I guess it's the way one holds their mouth.

From ANZ in my mail box.

Retail spending on electronic cards was surprisingly soft in March, falling for a second consecutive month. However, spending was still up for the quarter as a whole due to January’s large lift. Underlying trends are positive, but modest, and we actually view that as a good thing. Ongoing household restraint – at a point in the cycle when imbalances typically build – will elongate the economic cycle and reduce the risk of a boom/bust end to the expansion, which has been the historical tendency.

KEY POINTS

·Retail spending on electronic cards fell 0.3% m/m in March, the second consecutive fall (spending in February dropped 0.6% m/m). However, given we saw a strong 2.7% m/m lift in January, retail spending is still up 2.2% on a 3m/3m basis.

·Core spending also fell for a second consecutive month, dropping 0.1% m/m. That was on top of a 0.7% m/m fall in February. But as with total retail spending, a decent lift in January meant that core spending is still up 1.5% on a 3m/3m basis.

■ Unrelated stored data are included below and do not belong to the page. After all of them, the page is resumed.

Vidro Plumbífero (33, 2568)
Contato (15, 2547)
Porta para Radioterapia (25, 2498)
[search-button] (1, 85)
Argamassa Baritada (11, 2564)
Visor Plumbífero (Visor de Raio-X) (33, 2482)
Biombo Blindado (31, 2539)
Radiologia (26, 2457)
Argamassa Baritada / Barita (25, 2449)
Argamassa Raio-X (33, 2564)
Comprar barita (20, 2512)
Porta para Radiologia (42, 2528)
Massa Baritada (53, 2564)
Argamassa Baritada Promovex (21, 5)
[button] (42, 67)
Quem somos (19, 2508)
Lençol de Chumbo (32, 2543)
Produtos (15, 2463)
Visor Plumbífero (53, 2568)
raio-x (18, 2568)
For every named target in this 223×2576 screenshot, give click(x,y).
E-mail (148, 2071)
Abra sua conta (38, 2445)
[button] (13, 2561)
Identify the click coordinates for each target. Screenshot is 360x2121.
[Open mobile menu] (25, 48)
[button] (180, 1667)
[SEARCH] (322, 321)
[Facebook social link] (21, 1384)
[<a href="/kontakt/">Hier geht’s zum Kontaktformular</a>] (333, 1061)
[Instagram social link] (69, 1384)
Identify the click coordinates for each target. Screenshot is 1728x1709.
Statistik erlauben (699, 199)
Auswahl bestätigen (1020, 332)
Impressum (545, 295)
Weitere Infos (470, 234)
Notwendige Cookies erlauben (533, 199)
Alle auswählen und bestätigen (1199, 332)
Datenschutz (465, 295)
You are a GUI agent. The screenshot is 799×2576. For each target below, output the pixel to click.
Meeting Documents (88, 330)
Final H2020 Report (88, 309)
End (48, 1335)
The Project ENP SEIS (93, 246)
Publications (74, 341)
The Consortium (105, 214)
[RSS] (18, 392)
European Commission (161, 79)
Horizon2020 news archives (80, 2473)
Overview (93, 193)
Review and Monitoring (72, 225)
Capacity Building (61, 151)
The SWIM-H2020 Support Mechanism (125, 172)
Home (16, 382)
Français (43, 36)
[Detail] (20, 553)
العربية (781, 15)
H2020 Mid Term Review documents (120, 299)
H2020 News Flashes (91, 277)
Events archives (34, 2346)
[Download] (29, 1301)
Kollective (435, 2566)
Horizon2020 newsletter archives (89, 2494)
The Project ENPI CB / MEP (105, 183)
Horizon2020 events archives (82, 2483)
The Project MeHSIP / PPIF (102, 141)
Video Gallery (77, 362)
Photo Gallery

·Compositionally, it was a mixed bag. After some large increases, fuel retailing fell 1.9% m/m, which is consistent with a modest fall in petrol prices in the month. Consumables and durables spending fell 0.2% m/m and 0.3% m/m respectively, while apparel spending rose 0.8% m/m. Hospitality spending was effectively flat.

·Looking through monthly volatility, underlying trends remain positive, but modest. Total retail spending is growing at a 0.5% m/m trend pace, while core is growing at a 0.2% m/m run-rate. This pace of spending growth has been largely unchanged for roughly six months now.

.Therefore it is still a case that household restraint remains. Despite strong labour income growth, elevated consumer confidence, previous net wealth gains, a record number of visitor arrivals and strong population growth, retail spending growth remains modest. And we feel that is a good thing. Household restraint is allowing economic imbalances to remain far less worrying and domestic inflation pressures more contained than would normally be the case at this point in the cycle. It is a behaviour that should elongate the economic cycle, reducing the risk of a boom/bust end to the expansion.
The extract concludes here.